- [ABOUT THIS TASK] From the text on ringworm in horses, list every way it gives for how ringworm is transmitted.

- [DOCUMENT SEGMENT]
■ ■ ■ ■ ■ ■ ■
Many of you may be familiar with the dreaded Ringworm, and if you’ve experienced the condition you will understand how painful and irritating it can be.
So, what is Ringworm?
It is a skin infection caused by Fungus, the technical names for the two most common species affecting horses are Microsporum and Trichophyton. The condition is highly contagious and can affect other animals and humans. The fungus causes skin lesions to appear that look like scabs with dry crumbly looking skin in a ring like pattern. They can be very itchy and can start as one visible lesion, however it can spread very quickly over the affected area of the horse. From the time of infection, it can take up to 3 weeks for the first lesion to appear, and unfortunately during that time being unaware your horse has been exposed you may have already spread the condition onto other horses. The fungi are quite resistant and can live on surfaces such as wood fencing or timber in stables for long periods of time, thus spreading the disease. Generally, it is younger horses that are most affected, once a horse has had ringworm it will develop an immunity which can be long lasting.
How is Ringworm transmitted?
- By direct contact with an infected horse, such as rubbing or itchy in a herd paddock environment
- Grooming, using brushes etc. that have been contaminated by a horse that already has ringworm
- Sharing Tack from an infected horse, which is the most common form of transmission
- Infested Stables
- Infested Floats
Prevention and Control
- Separate all the affected horses tack and do not use for any other horse.
- Disinfect and clean tack regularly with an effective disinfectant like Virkon S.
- Use separate grooming gear.
- Separate the horse form any paddock mates until symptoms have gone.
- Wash in an antifungal solution which your vet can advise which products are best to use.
- Use a gentle anti-fungal ointment such as Ranvet’s Fungazol to sooth and treat lesions.
Unfortunately, the lesions caused by ringworm can take a considerable time to clear up but remember once your horse has had ringworm the chances of it getting them again are very slim. The most important thing is to separate and clean everything that may have been in contact with an infected horse. Ringworm is very easily spread and highly contagious, and it can also be transferred to humans and will appear as small red ring like lesion on the skin, if this happens seek medical advice.
■ ■ ■ ■ ■ ■ ■
- [DATA UNDER STUDY]
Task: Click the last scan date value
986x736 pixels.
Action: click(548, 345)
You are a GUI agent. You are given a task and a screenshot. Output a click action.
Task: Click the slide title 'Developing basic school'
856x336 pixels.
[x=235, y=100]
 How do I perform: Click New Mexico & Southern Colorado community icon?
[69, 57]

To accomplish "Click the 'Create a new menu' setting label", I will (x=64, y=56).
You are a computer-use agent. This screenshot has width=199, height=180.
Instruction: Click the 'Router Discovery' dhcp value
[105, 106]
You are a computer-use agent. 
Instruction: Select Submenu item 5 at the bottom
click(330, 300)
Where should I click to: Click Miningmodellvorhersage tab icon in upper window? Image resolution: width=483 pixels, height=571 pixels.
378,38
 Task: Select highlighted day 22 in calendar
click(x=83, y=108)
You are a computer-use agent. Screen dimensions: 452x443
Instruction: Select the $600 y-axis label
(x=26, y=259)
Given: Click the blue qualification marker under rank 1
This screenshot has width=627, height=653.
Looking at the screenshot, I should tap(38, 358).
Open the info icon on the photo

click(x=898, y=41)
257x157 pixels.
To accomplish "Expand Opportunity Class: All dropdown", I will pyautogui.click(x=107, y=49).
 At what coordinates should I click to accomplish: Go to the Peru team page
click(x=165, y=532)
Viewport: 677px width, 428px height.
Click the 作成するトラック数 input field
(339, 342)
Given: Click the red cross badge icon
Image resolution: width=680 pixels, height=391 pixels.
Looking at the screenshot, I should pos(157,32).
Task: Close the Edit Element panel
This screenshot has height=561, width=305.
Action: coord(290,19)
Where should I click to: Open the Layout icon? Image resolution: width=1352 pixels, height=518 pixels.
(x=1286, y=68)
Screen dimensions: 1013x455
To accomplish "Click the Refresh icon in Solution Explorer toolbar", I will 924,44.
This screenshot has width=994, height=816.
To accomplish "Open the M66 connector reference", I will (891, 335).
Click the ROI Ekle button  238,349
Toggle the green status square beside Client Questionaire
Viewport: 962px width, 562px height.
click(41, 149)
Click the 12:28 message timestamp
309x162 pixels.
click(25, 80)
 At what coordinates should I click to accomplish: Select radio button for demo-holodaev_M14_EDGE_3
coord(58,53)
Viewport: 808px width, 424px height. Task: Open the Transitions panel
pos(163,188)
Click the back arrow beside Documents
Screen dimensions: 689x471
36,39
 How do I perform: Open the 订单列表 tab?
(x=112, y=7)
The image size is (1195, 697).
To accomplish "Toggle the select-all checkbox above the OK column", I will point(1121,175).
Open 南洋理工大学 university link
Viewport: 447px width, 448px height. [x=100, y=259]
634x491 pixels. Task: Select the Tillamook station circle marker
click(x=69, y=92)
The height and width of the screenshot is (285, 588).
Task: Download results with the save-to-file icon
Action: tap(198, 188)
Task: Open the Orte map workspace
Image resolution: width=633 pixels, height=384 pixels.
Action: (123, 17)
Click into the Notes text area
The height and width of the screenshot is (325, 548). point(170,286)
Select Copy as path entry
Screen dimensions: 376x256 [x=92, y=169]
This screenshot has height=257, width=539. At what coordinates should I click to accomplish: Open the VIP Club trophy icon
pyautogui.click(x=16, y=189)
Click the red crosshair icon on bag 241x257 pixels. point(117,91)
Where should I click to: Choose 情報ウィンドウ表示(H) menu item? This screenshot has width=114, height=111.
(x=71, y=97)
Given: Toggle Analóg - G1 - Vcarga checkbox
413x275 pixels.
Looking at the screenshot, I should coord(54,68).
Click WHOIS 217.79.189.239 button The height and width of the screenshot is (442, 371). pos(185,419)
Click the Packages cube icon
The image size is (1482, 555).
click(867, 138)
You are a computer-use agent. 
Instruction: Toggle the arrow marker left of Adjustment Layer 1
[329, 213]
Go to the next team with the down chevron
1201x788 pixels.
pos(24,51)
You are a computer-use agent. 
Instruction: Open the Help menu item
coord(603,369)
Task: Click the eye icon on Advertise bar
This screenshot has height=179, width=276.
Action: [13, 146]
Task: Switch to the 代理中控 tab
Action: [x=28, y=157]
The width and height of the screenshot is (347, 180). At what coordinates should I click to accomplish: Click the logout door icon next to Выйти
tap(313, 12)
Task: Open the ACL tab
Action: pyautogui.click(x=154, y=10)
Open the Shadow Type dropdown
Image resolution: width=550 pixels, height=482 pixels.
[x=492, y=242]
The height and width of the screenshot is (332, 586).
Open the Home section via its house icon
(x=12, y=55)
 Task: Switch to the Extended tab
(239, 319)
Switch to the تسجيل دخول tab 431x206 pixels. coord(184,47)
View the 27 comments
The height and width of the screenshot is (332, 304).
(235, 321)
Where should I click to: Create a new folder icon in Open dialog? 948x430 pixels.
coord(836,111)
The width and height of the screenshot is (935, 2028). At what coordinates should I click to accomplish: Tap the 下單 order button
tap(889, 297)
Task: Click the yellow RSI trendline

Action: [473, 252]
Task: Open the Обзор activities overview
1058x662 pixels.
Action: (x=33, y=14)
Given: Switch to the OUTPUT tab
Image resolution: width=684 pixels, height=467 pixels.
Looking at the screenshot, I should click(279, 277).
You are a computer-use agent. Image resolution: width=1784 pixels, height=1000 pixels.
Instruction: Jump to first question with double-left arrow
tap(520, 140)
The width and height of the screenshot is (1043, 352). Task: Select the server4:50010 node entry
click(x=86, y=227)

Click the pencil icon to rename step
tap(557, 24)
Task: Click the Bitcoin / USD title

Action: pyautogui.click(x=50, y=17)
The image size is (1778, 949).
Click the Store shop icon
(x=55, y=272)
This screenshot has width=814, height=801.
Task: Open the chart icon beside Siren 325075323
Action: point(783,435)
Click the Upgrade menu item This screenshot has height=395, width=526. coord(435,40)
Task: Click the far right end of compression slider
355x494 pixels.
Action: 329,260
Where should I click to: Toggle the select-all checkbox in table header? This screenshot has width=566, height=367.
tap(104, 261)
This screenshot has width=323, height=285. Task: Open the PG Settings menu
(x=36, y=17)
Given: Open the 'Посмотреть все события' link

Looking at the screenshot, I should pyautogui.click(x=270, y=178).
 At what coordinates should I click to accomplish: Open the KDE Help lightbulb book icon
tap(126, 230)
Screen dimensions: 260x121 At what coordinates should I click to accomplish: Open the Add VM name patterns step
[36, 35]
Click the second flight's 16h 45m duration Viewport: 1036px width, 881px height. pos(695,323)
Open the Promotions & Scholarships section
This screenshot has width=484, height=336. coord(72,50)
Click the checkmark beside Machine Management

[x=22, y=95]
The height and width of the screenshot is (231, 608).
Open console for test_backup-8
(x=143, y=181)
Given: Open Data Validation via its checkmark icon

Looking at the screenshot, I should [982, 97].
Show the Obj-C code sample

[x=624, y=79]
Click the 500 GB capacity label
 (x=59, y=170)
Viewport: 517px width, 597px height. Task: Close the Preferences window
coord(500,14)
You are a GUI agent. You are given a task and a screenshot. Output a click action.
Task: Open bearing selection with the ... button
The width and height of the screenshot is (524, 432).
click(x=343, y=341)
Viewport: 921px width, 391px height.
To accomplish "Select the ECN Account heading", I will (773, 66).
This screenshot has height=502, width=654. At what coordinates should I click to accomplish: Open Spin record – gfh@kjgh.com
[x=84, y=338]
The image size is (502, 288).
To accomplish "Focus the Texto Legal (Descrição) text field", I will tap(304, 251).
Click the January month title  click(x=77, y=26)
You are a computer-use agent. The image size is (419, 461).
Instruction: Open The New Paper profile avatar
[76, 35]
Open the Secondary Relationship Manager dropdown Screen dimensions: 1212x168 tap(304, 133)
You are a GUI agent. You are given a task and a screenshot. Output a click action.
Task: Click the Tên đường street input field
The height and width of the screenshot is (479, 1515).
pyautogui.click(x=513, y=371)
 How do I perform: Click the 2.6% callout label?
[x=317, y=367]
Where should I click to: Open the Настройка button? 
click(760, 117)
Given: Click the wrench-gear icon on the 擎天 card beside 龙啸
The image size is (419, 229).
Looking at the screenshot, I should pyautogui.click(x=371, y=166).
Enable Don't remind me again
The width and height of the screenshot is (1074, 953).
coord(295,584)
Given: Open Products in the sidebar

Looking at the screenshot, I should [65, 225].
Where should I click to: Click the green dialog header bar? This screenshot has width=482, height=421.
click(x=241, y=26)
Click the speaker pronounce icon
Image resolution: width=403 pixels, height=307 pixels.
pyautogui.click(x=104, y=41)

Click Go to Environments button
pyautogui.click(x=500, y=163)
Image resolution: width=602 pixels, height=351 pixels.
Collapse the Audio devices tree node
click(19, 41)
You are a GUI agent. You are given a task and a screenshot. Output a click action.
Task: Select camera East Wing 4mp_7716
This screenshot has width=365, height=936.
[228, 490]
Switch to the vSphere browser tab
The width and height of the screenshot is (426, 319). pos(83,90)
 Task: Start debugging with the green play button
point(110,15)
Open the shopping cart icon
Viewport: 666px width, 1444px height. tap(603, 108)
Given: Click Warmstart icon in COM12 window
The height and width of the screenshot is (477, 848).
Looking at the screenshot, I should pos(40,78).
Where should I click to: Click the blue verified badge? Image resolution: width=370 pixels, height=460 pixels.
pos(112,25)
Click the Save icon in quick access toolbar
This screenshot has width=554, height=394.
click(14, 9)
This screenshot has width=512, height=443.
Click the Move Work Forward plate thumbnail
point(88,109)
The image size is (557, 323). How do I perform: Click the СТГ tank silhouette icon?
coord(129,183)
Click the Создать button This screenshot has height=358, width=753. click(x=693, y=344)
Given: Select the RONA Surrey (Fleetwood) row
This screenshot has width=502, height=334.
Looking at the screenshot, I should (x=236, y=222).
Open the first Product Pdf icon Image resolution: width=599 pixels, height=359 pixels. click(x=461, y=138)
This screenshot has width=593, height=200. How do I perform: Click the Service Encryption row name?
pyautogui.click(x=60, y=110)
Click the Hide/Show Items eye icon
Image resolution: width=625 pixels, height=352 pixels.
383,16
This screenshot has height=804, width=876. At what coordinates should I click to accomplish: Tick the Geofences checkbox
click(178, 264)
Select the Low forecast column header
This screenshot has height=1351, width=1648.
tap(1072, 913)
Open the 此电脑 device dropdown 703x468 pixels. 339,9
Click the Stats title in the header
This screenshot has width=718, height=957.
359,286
■ ■ ■ ■ ■ ■ ■
- [RESPONSE TO THE EXERCISE]
- By direct contact with an infected horse, such as rubbing or itchy in a herd paddock environment
- Grooming, using brushes etc. that have been contaminated by a horse that already has ringworm
- Sharing Tack from an infected horse, which is the most common form of transmission
- Infested Stables
- Infested Floats